Trying to understand how opengl draws/renders

So basically i am trying to understand what is happening when OpenGL draws

according to the theory i have read , the fragments that are generated by rasterization are then used to colour in etc with fragment shader

if i created a screen that is of size lets say 256 * 256 pixels and draw an image that is also 256*256 size in pixels, it makes sense that i get a 1:1 picture because each pixel has it set place

however then if i drawn a image of some size that is drawn over a rectangle which might be smaller than the window size lets say i raw the same 256256 image to a space that is 5050 pixels, how does the drawing process work?

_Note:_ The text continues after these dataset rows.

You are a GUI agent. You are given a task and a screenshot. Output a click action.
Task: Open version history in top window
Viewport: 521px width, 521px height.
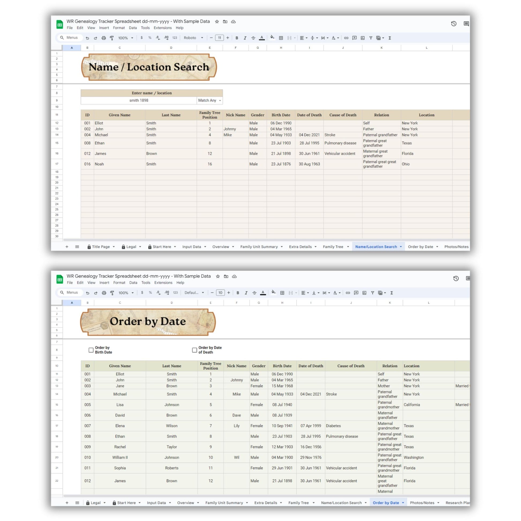pyautogui.click(x=454, y=24)

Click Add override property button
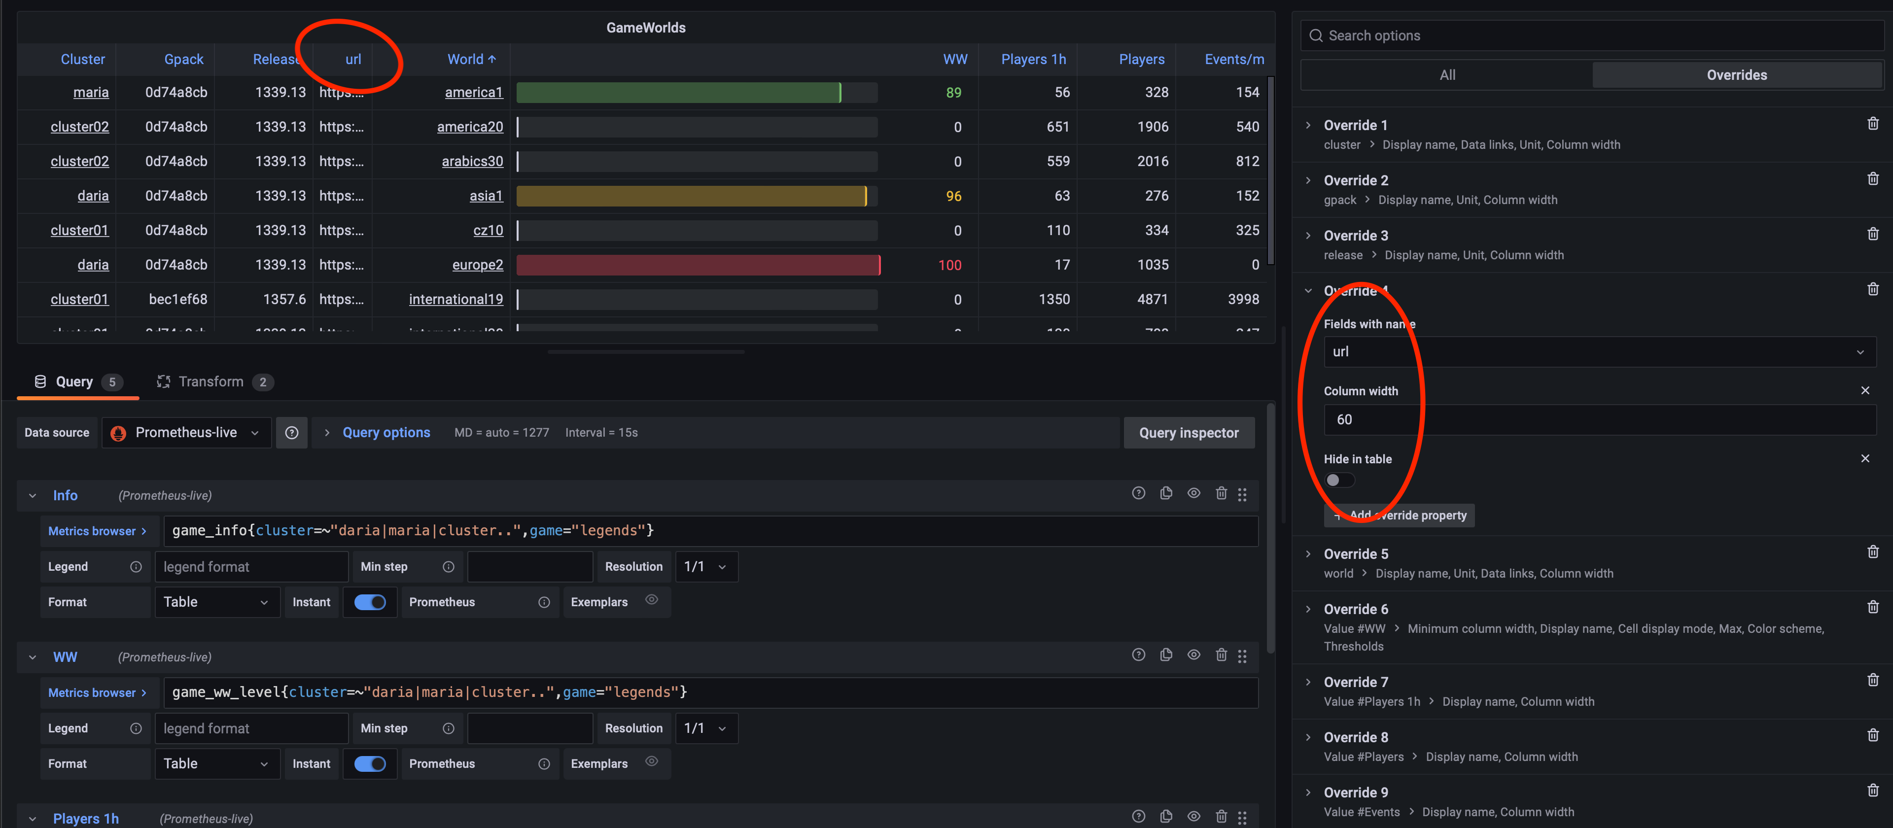click(x=1398, y=515)
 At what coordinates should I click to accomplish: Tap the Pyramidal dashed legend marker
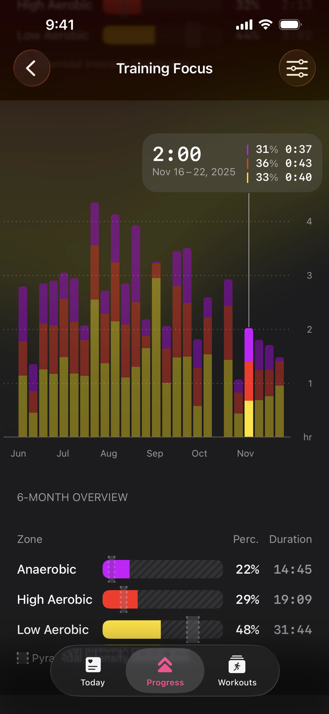(x=23, y=658)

as far as i have understood the fragment is not possible to be smaller then one pixel , and even if it is , it will only colour the pixel within which it falls on the screen

so what exactly is happening here?

Since drawing coordinates are in [-1,1] range, you can’t create a 256*256 image.
I may be wrong, but I think rasterize gives as many fragments as there are pixels ont the viewport.

OpenGL doesn’t draw “images”. It draws, points, lines or triangles (quads and polygons are essentially just multiple triangles). Each of these has its own rasterisation algorithm, which is described in detail in the specification.

If the vertices have texture coordinates, these are interpolated for each fragment generated by rasterisation. If fixed-function texturing is enabled, each fragment’s interpolated texture coordinates are used to sample the texture. The details depend upon the texture’s minification and magnification filters (glTexParameter() with GL_TEXTURE_MIN_FILTER or GL_TEXTURE_MAG_FILTER) and repeat mode (glTexParameter() with GL_TEXTURE_WRAP_S etc). The process is described in detail in the specification.

It’s also completely incorrect to say that OpenGL “draws” at all, because it doesn’t. Your graphics card draws; OpenGL just provides a means for your program to tell it what to draw.

Section 1.2.2 of the spec (I’m using 4.4 here) makes this explicit:

To the implementor, OpenGL is a set of commands that control the operation of the GPU.